En las últimas horas, el juez Santiago Márquez Gauna elevó la causa para la realización del juicio.
A J.E.V se lo acusa de haber desobedecido dos órdenes judiciales, una dictada por la jueza penal Dra. Sonia Martín y otra por la jueza de familia Dra. Patricia Cladera.
El 03 de noviembre de 2015, a las 09.43 horas, en Cipolletti, el imputado se acercó hasta el domicilio de su expareja e ingresó a su vivienda a pesar de que regía una prohibición de acercamiento a no menos de 500 metros. Incluso tal situación fue observada por personal policial que estaba custodiando el domicilio consignado.
Una vez adentro, el imputado mantuvo encerrada a la víctima en contra de su voluntad, junto a sus hijos, por más de ocho horas.
De las conclusiones de la pericia realizada por el Departamento de Servicio Social surge que en la historia vincular de ambos, la mujer ha sido víctima de violencia en reiteradas oportunidades, como así también que en el relato de ambos miembros de la pareja se han evidenciado indicadores que permiten inferir la situación de riesgo en que se encuentra la víctima respecto del encartado, toda vez que este último presenta algunos indicadores específicos compatibles con la realidad y perfil de quien ejerce violencia.
En este sentido la víctima ha relatado episodios en que el acusado ha ejercido violencia y que se encuadran en las conductas repetitivas que despliega quien la ejerce. “De ahí puede extraerse, que si bien actualmente no son pareja, podemos inferir que el imputado la considera de su propiedad y cree tener derechos sobre ella; conducta típica de quien se relaciona de forma violenta hacia la mujer e inaceptable en una sociedad civilizada. Razón por la cual desde el Departamento de Servicio social se aconseja continuar con la medida de restricción de acercamiento del acusado hacia la víctima y sus hijos, asegurando la custodia policial”, consignó el juez Márquez Gauna en una de sus resoluciones.
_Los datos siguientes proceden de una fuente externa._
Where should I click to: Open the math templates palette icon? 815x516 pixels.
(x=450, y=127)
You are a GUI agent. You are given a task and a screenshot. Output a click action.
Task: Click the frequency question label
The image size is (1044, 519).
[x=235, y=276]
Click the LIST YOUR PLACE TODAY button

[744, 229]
Dice el procesamiento respecto de la prisión preventiva: “El imputado ha demostrado que no hay obstáculo que pueda imponérsele que lo haga desistir en su actitud, sobre su personalidad hablan los informes sociales y psicológicos que en autos se han agregado. Nuestro Máximo Tribunal, en referencia a la aplicación de la Convención Interamericana para prevenir, sancionar, y erradicar la violencia contra la mujer conocida como la «Convención de Belem do Pará ratificada por nuestro país a través de la Ley 24.632, dice que «el Poder Judicial no puede permanecer ajeno frente al supuesto incumplimiento de sus órdenes y medidas que justamente tienen como finalidad la prevención de nuevos episodios de violencia hacia las mujeres, como es el caso de las medidas cautelares dispuestas en este expediente». En resumen, en al menos tres oportunidades se ha puesto en la balanza el derecho del imputado a la libertad y el derecho de la víctima y sus hijos a vivir una vida libre de violencia hacia ellos y en todas esas oportunidades se ha optado por medidas intermedias tendientes a lograr este objetivo sin lesionar de manera más intensa el derecho del acusado a transcurrir un proceso judicial en libertad, sin embargo ha quedado demostrado que ninguna medida que no sea el encarcelamiento de éste logra tal fin y por ello entiendo como única salida mantener al acusado privado de su libertad, por cuanto este ha demostrado que ni las amenazas judiciales ni la presencia policial son suficientes para lograr algo tan simple como mantenerse alejado de la víctima y por ello entiendo que debe mantenerse el encarcelamiento preventivo del mismo”, se consigna en el procesamiento.